Jason’s Artist Bio

Jason Hanson is a visual artist exploring the liminal space between perceived reality and imagined space using painting, social media, and storytelling. 

It took nearly dying in a motorcycle accident to get art school drop-out Jason Hanson to paint again. After regaining the ability to walk and most of the function in their hands, they found themself in an empty St. Louis art studio after quitting a 20-year career in tech. They knew they had to get the dreams they were having at night onto canvas before they consumed them. 

Jason’s work explores the liminal space between the dream world and waking life. Every time they translate a scene from dreams into life, it contains a message for someone meant to find it. Pushing the societal boundaries that condition and bind us, Jason invites us to accept our whole selves by lifting up the people - the parts of us - that we reject, deny, and hide from one another.

Jason’s edge as an artist is always to surrender more. The more they surrender to be used by source, the more messages from source flow through them.

Jason’s Artist Statement

Elevator Pitch Version

Artists are given artistic license for a reason; people long to see the beauty they know in them but are hidden by the lies we tell ourselves about who we are supposed to be. As an artist, I focus the light of my attention on the beauty in sex, sex work, kink, trans people, and artists who are pushed to the fringes of our society.

Short Version

As an artist, I sense people. I live my life in a manner that allows me to connect with source. Some call it creativity. Some call it the universe. Some call it the divine. I just call it source.

When I live my life connected to source, I can sense people. I sense the beauty, joy, hurt, and pain they feel. I also sense the gap between who people are and who they think they are. I also sense the gap between who people are and who they reveal to the world around them. My work fits directly into that gap.

When I paint an individual's portrait, I see them, and I paint the version of them that I see. We all know that every person sees a different version of us. We see a different version of ourselves too. Few people get the gift in their lifetime of knowing exactly how another person sees them. My dual genius powers of painting and holding space allow me to bring physical form to what I see in another person. 

My work focuses on making the unseen seen. Not only seen but celebrated.

Long Version

My art is about shining light where our society typically doesn't shine a light. In 2023, in the United States, there are certain people who are lifted up and certain people who are pushed to the fringes. Attributes of someone's identity such as sex, gender, race, ethnicity, profession, sexual orientation, and ability status are contributors to the hierarchy of who is represented and who is not. The hierarchy is invisible to those at the top and life-crushing at the bottom.

There is a story that we all tell each other about who we collectively are, and then there is actual reality. One of my superpowers is feeling in my body when the story we're all believing is out of congruence with the lived reality of people. I feel pain in my body when I sense into the gap.

*Listed entries:*
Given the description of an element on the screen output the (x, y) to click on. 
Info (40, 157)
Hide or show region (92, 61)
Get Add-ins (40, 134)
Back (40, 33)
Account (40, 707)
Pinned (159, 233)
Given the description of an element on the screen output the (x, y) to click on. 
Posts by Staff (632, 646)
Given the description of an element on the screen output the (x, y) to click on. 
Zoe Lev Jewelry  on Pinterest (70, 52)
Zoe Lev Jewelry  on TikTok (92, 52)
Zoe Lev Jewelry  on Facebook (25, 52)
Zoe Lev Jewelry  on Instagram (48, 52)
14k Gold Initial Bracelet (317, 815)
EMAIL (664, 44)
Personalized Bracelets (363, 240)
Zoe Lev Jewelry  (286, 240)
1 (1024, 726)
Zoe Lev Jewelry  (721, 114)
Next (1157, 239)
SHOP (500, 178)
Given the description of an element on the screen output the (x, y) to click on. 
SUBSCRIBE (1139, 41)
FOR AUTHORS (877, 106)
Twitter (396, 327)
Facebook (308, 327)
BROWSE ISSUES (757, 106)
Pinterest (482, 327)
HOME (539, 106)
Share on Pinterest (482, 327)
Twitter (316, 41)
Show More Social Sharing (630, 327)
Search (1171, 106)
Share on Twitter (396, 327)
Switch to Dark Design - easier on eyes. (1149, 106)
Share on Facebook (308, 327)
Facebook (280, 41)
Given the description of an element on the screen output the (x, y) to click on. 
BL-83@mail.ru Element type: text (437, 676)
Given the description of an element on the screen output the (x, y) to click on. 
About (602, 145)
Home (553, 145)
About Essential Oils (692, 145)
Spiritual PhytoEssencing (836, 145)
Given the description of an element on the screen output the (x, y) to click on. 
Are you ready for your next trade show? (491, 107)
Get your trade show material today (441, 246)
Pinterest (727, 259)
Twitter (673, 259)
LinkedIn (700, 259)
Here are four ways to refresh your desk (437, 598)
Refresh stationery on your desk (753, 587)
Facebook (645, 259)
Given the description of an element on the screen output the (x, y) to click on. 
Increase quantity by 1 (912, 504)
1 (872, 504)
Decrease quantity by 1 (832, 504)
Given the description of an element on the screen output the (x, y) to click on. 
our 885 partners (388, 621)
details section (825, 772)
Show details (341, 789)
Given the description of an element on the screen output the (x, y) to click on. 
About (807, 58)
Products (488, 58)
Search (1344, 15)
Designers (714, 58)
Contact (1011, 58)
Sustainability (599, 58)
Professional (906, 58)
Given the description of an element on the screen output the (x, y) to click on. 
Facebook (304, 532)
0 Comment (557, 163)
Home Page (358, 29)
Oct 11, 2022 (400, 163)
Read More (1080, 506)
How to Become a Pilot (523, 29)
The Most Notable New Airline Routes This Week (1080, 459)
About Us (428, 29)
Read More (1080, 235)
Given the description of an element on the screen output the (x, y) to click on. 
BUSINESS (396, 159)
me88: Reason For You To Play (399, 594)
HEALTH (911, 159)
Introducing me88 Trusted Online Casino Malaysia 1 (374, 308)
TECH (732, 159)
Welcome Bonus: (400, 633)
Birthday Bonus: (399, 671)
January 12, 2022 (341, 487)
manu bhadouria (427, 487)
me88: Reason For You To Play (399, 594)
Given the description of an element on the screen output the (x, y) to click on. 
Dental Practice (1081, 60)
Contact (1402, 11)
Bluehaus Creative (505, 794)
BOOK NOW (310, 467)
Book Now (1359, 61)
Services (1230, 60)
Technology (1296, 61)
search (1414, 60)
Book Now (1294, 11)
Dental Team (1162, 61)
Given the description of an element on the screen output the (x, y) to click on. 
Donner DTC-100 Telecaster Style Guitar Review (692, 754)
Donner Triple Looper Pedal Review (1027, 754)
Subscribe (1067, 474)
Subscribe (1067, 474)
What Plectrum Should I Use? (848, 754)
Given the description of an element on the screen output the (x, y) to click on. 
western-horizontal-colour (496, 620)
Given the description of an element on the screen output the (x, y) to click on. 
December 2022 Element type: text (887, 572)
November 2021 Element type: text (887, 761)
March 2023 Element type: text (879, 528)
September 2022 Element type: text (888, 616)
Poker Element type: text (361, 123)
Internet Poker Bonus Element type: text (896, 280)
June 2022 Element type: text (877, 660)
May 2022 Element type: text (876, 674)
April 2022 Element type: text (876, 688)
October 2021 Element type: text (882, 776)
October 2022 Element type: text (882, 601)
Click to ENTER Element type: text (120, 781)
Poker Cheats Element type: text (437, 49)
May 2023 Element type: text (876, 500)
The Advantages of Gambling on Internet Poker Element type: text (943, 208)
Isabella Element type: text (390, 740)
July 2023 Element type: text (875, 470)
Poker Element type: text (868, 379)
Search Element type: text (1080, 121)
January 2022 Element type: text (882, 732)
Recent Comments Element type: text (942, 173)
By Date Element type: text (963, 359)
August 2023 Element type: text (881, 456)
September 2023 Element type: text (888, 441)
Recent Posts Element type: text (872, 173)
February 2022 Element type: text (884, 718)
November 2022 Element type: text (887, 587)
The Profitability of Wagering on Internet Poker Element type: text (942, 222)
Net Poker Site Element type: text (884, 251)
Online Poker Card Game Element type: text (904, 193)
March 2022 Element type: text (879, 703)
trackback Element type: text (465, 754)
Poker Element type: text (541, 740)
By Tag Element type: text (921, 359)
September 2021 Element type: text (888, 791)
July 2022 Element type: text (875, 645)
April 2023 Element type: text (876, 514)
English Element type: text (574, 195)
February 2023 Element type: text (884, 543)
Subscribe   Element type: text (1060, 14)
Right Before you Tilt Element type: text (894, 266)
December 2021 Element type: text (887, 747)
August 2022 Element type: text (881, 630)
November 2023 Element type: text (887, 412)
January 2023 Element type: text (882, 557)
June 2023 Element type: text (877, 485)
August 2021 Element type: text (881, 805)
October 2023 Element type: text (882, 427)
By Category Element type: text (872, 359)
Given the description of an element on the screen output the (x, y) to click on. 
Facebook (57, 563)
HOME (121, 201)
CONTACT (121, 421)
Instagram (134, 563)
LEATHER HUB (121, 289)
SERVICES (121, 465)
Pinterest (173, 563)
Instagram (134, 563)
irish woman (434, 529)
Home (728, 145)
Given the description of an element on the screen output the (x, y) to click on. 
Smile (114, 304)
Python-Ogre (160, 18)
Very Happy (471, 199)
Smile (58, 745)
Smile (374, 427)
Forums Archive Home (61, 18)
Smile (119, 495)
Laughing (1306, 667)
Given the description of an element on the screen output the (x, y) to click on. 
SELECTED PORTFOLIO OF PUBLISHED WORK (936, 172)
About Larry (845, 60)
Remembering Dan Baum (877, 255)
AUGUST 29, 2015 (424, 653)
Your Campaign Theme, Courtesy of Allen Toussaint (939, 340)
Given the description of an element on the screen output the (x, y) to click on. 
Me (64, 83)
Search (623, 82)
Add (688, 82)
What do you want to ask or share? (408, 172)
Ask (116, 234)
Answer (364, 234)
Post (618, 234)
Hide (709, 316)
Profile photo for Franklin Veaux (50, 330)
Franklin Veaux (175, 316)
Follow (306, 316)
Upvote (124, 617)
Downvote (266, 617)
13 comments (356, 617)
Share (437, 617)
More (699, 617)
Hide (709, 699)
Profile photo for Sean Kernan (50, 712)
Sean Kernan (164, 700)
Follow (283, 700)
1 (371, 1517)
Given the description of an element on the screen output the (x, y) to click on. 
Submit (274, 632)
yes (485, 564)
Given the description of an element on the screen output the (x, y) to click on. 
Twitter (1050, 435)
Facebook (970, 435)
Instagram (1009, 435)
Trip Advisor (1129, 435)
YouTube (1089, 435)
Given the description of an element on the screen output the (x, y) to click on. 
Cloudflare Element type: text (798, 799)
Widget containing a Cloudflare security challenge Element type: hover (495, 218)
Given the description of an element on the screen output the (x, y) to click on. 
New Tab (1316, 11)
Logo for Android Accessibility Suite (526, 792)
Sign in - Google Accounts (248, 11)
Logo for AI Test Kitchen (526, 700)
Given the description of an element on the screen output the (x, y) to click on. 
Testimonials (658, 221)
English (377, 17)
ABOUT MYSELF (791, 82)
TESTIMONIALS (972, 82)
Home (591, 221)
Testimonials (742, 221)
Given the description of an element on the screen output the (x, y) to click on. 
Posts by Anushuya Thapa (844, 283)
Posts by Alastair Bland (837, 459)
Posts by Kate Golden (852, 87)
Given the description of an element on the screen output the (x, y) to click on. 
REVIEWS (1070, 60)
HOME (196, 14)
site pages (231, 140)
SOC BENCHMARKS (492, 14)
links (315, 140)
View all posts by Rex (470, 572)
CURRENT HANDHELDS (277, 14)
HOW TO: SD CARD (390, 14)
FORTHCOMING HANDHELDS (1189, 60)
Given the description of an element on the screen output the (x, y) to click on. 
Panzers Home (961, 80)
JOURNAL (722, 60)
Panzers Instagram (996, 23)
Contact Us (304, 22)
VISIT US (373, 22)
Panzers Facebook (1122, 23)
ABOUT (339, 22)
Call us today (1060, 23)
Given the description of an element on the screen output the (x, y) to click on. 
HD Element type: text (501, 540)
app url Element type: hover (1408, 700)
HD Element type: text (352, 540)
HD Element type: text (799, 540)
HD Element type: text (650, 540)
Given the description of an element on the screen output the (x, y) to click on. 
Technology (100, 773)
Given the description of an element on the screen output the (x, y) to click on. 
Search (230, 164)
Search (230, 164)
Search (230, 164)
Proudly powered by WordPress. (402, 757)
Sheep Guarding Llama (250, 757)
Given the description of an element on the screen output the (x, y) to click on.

*Task instructions:* Continue the artist bio and statement about Jason Hanson, picking up right after its last sentence.

*Written response:*
A personal area of my life that intersects where the dominant narrative pushes people to the edges is sex, sex work, kink, and more than binary gender of sex assigned at birth. At times my sex life is kinky, my lovers not cishet, my coaching blending the edge of sex work, and my gender more fluid than fixed.

There are those among us who are pushed to the edges because someone, somewhere, at some time, made a decision to amass power by "othering" people. In the United States, sex workers have particularly been "othered." 

When thinking about sex work, some practices are accepted into mainstream society and even paid for by health insurance, while others are villanized. Examples of these include licensed sex therapists and pelvic floor physical therapists. Conversely, other sex workers such as escorts, dominatrices, sex surrogates, exotic dancers, and even some massage therapists are cast as outsiders. The data on life-changing positive health outcomes from sex work is so terrifying to the status-quo that in the United States, we don't even collect the data to prevent conversations about it. This intersects with the fear of women having agency, money, and power.

The key differentiator between the two groups is pleasure. Someone some time ago, probably a man, probably a white man, probably a Christian, decided that the body feeling pleasure was wrong. Those who gave others pleasure were cast as "sinful", and punished, killed, or ostracized.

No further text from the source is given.